Congress is taking action on religious liberty in the military, a story that was originally reported by Breitbart News. New legal language passed a key committee this week and next goes to the full House and then the Senate; it could become federal law later this year.
On June 5, the House Armed Services Committee adopted two amendments for the National Defense Authorization Act of 2014, which governs the Department of Defense during the next fiscal year beginning Oct. 1, 2013.
The first amendment was offered by Rep. Walter Jones (R-NC). It protects the rights of chaplains to speak and pray in a manner consistent with their faith, such as ending a prayer in Jesus’ name. This amendment passed by voice vote.
A second amendment was offered to create “atheist chaplains,” as Breitbart News reported earlier this week. This mockery of the chaplaincy was proposed by Rep. Robert Andrews (D-NJ), pushed by groups often hostile to Christians and observant members of other faiths. The committee rejected this amendment by a vote of 43-18. The military already provides secular counseling to service members, while chaplains are by definition religious and spiritual counselors.

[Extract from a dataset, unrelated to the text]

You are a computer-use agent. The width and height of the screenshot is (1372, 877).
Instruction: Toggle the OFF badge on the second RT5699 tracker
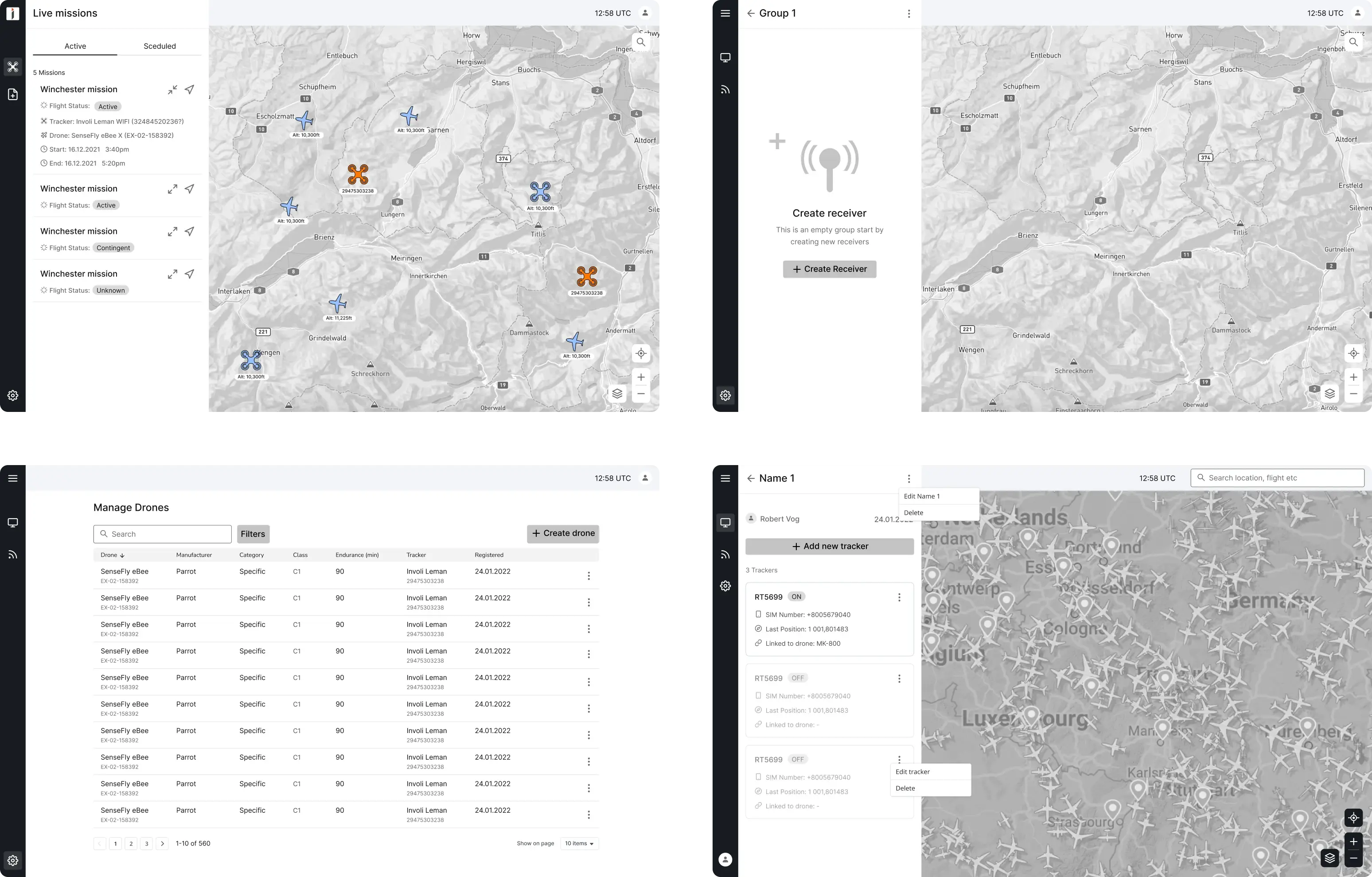click(798, 678)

The third amendment is the most consequential. Rep. John Fleming (R-LA) offered an amendment specifying that the religious speech and actions of all service members is a protected right, and that the Department of Defense will enact regulations to allow and accommodate those beliefs in both word and deed.
Fleming acknowledged in an interview with Breitbart News that our reporting on this issue over the past month brought the magnitude and urgency of this situation to his attention, leading him to the conclusion that immediate action was needed to get new language into federal law to protect these service members.
Regarding the amendment, Fleming said in a press release:
The conscience rights of our men and women in uniform and their chaplains must be protected. While existing protections have focused on their beliefs, my amendment will extend that protection to the liberty granted by the U.S. Constitution, namely the freedom to exercise those beliefs in speech and actions. This amendment is aimed at stopping the unjust threats and reprimands against service members who have been speaking or acting in accord with their deeply held beliefs, while ensuring that military necessity and readiness are not compromised.
During his interview with Breitbart News, Fleming added that this amendment is necessary to help address a larger problem with the Obama administration:
What we’ve seen fits the pattern of Congress abdicating its power to regulators in the Executive Branch [i.e., bureaucrats and appointees in the Obama administration]. Too often we have seen laws that have been written with specific intent taken by extremist liberal ideologues who then carry out the policies. That’s Washington’s dirty little secret. It’s part of a major trend here that, in order to enshrine a liberal, big-government, centralized planning and power approach with wealth distribution, the left wants laws that allow the permanent bureaucracy in Washington to carry them out, ad infinitum.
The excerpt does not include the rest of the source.